Transcribe the listing below only from the line with "Instruction: Click the Site column header" up to and including the line with "Image resolution: width=321".

+++++

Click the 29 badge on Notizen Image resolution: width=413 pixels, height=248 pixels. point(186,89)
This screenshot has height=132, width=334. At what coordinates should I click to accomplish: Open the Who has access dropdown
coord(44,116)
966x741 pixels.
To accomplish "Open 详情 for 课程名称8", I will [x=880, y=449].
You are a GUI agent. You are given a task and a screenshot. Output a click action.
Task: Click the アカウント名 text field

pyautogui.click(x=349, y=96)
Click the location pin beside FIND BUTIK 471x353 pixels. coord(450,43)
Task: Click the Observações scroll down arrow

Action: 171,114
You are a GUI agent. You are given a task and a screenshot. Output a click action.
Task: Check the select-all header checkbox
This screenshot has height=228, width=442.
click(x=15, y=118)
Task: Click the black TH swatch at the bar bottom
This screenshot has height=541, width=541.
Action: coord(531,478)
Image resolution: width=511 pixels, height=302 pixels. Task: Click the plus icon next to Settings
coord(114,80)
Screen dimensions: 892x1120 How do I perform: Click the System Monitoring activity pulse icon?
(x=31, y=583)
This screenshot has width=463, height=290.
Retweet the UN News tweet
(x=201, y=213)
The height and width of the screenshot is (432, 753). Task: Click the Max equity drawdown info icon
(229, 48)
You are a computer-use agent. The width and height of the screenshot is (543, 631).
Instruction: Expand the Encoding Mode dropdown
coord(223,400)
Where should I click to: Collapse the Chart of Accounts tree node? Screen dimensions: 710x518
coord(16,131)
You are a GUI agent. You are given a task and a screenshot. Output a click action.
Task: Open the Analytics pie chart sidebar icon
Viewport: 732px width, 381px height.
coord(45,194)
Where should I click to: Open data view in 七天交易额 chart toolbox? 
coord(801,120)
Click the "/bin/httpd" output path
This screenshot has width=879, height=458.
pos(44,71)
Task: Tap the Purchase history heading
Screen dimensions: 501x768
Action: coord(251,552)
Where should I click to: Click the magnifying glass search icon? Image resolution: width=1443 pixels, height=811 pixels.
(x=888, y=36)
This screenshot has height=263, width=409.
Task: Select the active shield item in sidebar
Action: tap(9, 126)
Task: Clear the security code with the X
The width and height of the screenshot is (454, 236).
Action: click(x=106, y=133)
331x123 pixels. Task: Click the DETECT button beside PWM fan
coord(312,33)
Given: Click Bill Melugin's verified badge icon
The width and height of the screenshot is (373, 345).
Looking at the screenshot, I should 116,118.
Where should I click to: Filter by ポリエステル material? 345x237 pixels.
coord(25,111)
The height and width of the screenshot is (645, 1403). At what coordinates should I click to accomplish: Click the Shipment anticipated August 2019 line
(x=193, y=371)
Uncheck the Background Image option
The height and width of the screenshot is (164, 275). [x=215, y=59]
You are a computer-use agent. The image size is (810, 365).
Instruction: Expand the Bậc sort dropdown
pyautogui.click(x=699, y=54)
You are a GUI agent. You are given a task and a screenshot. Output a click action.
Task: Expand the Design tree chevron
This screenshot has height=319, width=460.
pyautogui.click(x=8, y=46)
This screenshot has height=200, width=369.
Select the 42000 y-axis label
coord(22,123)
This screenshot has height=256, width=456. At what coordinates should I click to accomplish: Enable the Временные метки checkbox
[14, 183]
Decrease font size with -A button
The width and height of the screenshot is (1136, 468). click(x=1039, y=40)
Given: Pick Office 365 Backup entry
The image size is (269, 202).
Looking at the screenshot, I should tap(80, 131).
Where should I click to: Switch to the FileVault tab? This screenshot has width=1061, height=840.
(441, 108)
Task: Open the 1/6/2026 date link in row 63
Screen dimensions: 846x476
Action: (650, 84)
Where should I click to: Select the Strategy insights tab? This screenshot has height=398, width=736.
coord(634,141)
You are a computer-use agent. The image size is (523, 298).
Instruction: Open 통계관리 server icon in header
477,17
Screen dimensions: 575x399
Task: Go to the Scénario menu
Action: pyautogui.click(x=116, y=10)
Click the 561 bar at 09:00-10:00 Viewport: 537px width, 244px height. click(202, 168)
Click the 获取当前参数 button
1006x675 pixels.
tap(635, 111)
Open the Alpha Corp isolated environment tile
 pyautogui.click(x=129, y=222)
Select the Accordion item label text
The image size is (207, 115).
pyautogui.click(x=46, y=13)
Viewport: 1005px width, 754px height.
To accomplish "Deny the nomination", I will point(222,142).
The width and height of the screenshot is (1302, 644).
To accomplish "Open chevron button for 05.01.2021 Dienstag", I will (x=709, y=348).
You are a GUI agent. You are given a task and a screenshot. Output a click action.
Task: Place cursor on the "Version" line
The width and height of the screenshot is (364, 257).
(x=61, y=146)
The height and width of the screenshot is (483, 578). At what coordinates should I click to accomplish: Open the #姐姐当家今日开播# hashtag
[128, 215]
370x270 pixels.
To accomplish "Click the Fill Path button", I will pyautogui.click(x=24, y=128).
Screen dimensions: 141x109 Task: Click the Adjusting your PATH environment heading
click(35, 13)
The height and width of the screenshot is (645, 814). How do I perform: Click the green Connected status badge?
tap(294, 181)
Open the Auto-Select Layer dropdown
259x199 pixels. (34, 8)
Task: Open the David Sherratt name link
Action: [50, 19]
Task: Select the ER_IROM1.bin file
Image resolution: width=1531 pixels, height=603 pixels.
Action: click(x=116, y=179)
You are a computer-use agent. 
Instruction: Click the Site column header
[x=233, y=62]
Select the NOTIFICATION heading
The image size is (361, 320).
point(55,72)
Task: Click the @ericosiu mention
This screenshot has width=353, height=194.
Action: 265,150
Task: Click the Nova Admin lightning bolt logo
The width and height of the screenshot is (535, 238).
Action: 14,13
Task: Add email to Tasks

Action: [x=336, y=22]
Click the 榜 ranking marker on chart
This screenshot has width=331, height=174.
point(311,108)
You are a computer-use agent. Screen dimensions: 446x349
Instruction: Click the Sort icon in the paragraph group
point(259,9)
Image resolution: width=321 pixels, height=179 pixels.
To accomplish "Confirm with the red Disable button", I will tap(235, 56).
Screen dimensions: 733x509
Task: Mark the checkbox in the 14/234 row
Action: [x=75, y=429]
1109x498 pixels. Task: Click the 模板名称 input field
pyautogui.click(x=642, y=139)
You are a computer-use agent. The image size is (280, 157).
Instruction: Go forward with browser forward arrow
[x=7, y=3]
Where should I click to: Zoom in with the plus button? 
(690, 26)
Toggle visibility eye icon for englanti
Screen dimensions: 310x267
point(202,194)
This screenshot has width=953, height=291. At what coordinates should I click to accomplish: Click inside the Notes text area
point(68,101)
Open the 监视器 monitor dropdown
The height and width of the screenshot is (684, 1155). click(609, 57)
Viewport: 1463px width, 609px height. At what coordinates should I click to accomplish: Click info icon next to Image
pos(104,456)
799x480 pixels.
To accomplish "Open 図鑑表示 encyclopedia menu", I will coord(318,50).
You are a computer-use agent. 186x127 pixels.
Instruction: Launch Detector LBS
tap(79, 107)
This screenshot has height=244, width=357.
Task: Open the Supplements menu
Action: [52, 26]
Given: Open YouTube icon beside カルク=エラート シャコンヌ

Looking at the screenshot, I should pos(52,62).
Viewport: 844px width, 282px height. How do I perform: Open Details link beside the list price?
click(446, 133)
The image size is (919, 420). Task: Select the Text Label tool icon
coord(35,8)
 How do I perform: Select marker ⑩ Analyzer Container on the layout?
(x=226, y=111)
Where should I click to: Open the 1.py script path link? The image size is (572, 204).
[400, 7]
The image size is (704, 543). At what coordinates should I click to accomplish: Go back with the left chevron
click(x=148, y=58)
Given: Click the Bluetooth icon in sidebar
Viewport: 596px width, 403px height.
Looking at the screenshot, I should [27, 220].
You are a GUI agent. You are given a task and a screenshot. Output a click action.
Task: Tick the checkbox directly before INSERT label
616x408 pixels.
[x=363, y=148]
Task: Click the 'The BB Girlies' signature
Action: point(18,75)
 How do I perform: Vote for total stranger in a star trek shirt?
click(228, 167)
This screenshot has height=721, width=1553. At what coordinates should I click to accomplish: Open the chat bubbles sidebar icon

+++++

# [Answer section]
Instruction: Click the Site column header
[x=233, y=62]
Select the NOTIFICATION heading
The image size is (361, 320).
point(55,72)
Task: Click the @ericosiu mention
This screenshot has width=353, height=194.
Action: 265,150
Task: Click the Nova Admin lightning bolt logo
The width and height of the screenshot is (535, 238).
Action: 14,13
Task: Add email to Tasks

Action: [x=336, y=22]
Click the 榜 ranking marker on chart
This screenshot has width=331, height=174.
point(311,108)
You are a computer-use agent. Screen dimensions: 446x349
Instruction: Click the Sort icon in the paragraph group
point(259,9)
Image resolution: width=321 pixels, height=179 pixels.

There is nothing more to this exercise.